Not all health insurance is equal, and in fact not all of it is health insurance at all. There’s a huge difference between buying your employees ‘access’ to private health care, and buying them a health insurance plan – something that will pay for health services when you need it to.
But if you’re new to the market - or even renewing in a hurry - it can be hard to spot the difference and to know what to look for.
We know that post-pandemic, with the NHS struggling, interest in private health care is on the rise. And despite (or because) of the financial climate, businesses of all sizes are increasingly recognising the importance and potential of health benefits in attracting and retaining staff, and maintaining productivity and business continuity.
At Equipsme, we’ve seen a huge leap in interest in our plans over recent months, from huge manufacturing firms with thousands of employees, to self-employed freelancers and everyone in between.
In making that decision to buy health insurance there’s a lot to think about, and potential pitfalls to avoid. Here are 7 things we think you should be looking out for when choosing company health benefits.
1. Healthcare v health insurance
Healthcare is not the same as health insurance, and if a provider is avoiding the word, the likelihood is you’re not looking at an actual insurance plan. It could be you WANT something that’s opening a door to private cover rather than paying for it, but it’s important to understand what your employees are and aren’t going to get.
2. Beware of caps and limits
Always read the small print, especially when it comes to caps and limits. Claims may be subject to NHS waiting times or even cover described as ‘discretionary’ – which could mean it’s ultimately up to the provider to decide whether or not to pay out after the fact.
Clearly, some health insurance benefits have some sort of limits – it’s common sense. At Equipsme for example, we have a limit on the number of physiotherapy sessions someone can take in a year of cover. Just make sure you’re taking the time to check the details and make sure your employees are really getting the support they need. It might be in budget, but does it actually represent good value.

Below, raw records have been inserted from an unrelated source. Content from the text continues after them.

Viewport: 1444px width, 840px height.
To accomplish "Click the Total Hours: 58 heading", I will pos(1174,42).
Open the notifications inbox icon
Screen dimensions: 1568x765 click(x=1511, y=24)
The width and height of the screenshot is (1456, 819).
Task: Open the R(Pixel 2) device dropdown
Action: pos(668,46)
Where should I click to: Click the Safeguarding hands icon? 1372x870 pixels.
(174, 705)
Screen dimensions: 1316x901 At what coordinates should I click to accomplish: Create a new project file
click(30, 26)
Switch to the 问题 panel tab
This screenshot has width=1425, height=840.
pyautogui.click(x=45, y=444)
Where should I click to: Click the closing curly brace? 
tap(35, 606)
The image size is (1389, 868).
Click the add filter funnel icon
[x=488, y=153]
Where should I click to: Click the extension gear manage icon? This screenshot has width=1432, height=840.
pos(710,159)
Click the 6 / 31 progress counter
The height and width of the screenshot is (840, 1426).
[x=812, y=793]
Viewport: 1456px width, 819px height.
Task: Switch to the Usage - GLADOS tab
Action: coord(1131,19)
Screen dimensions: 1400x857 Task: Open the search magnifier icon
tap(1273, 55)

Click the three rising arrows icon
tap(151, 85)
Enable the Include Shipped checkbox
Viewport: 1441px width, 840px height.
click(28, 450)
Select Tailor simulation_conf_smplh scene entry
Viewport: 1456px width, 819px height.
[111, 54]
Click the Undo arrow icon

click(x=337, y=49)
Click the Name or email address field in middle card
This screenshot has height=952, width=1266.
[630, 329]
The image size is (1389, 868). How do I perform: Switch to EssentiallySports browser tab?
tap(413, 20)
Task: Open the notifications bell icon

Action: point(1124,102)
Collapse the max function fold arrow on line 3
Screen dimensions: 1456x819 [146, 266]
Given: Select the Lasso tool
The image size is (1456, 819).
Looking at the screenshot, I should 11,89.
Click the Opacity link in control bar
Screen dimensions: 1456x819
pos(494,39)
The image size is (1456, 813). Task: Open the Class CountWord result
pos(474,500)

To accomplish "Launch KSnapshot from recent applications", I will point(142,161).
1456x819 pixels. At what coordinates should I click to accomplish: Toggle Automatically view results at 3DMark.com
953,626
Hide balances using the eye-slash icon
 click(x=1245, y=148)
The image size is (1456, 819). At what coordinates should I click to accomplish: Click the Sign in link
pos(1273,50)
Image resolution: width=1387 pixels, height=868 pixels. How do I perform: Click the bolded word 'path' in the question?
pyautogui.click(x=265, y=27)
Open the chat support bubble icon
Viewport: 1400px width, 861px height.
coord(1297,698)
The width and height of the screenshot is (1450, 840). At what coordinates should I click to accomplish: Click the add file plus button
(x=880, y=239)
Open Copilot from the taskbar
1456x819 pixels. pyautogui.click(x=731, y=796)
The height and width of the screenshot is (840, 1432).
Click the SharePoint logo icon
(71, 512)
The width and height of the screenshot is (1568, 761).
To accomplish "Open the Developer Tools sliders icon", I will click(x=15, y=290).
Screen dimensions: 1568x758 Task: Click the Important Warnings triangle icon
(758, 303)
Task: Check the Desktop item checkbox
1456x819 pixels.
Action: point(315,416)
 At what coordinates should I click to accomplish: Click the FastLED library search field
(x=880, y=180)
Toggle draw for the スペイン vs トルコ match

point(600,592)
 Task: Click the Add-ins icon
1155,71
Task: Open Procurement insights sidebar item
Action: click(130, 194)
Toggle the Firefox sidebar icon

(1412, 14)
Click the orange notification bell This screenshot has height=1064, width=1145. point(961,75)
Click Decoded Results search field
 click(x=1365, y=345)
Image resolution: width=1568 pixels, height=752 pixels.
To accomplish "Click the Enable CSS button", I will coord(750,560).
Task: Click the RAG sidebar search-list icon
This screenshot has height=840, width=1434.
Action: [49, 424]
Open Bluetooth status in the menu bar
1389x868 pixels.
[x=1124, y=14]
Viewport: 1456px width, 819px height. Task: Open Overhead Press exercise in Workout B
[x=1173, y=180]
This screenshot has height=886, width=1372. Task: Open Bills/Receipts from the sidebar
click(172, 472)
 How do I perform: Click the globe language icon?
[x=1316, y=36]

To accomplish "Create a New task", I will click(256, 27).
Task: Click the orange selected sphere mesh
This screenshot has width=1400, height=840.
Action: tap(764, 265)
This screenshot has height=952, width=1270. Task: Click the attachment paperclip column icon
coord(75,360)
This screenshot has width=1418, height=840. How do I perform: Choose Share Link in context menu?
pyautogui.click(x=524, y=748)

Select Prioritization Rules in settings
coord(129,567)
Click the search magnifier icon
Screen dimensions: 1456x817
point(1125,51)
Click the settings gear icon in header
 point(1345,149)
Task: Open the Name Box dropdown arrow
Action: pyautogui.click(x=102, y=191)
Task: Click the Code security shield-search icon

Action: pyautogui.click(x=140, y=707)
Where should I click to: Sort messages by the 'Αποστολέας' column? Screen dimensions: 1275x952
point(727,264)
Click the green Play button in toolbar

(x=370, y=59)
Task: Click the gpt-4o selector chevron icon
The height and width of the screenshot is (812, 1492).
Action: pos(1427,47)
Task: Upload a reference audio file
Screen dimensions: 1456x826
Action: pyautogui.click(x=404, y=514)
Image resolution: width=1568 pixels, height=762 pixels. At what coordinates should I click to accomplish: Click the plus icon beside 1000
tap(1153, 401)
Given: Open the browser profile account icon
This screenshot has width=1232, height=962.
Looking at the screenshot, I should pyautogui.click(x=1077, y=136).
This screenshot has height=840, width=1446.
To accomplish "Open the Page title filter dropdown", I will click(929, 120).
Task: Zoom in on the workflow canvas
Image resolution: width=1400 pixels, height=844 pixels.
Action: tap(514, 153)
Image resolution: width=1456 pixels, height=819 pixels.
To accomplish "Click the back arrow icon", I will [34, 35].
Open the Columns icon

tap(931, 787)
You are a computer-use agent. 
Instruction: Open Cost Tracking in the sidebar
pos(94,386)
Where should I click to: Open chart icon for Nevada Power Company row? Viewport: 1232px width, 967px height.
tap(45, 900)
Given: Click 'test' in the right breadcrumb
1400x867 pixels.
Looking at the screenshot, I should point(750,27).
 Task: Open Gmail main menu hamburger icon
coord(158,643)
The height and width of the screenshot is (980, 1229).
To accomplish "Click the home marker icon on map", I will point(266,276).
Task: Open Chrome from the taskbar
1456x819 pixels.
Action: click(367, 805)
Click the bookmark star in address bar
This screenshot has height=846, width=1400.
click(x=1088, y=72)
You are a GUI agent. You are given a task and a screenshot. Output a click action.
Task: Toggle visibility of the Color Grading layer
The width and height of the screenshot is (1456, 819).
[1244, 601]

3. A long claims black-out period
It’s pretty normal for health insurance plans to have a run up before cover kicks in – it’s actually a pretty sensible way to ensure people who are suddenly really ill don’t rush out to buy a policy and then claim for very expensive treatment. At Equipsme, for example, there is an exclusion of three year pre-existing conditions for physio, diagnosis and treatment.
But if that no-claims period lasts 6 months into the first year of cover, for any new condition, all you’ve really bought for your employees is a GP helpline, discount codes, support helplines – oh and a newsletter. So your employees may not have any real value until month 7.
4. Plans that want employees to pay up front
Expecting your employees to pay up-front cash for their healthcare may make it less likely they’ll use it - and if so, deny you all the benefits of increased engagement, improved productivity, and decreased absences you were probably looking for in the first place.
Even if reimbursements can be both guaranteed and processed in a matter of hours, many people’s bank accounts may not be able to take the hit. As many as one-in-four UK adults are either in financial difficulty or have little to no savings, and being out of pocket, even for a day or two, is just not feasible for everyone.
5. Family cover-sharing that dilutes
Lots of people value company health insurance because they can include their family, and have a health safety-net for their partner and children they wouldn’t be able to afford to buy themselves. But look out for plans that mean adding family just divides the employees’ entitlement between everyone else put on the plan.
So if they’ve got £200 of optical allowance and a spouse and 2 kids, each person only actually gets £50. You’re not getting them more cover, you’re getting them diluted cover. That’s not something we do at Equipsme, by the way.
6. Missing diagnosis cover
Some plans won’t include diagnosis. So while hospital surgery might be covered, your employees are waiting for diagnosis on the NHS before their plan will actually kick in, using a cash plan or paying for it themselves. There may also be treatment bandings and maximum payments so again, employees might need to stump up any shortfall.
When fast diagnosis is so key, and NHS waiting lists so long, that’s a gap that could cost individuals – and your company – dearly.
7. Introductory deals you won’t be able to afford 5 years down the line
Yes, you’ve got a great deal in year 1 but what happens in year 2 and beyond? What happens if there are large claims and will prices increase as your team get older? How much will you actually be paying 5 years down the line – can you afford it, and will your employees be happy to pay higher P11D tax? Just remember that there’s more to consider than the great deal you’re looking at in year 1.
Traditional PMI, especially for SMEs, tends to go up each year as employees get older and medical inflation is applied. It’s not unheard of for costs to increase by more than 10% each year... Compound that over 5 years and something costing £100 in year 1, now could cost £146 or more per employee in year 5. Employees will also pay higher P11D costs as things increase.
By contrast, Equipmse prices on our employee plans for companies have only increased by 3.5% (compound p.a. average) over a similar 5 year period. In trying to open up health care to more businesses and more people, affordability and sustainability have always remained cornerstones of our vision. We can’t guarantee prices won’t change in the future but we are trying to challenge conventional pricing methods.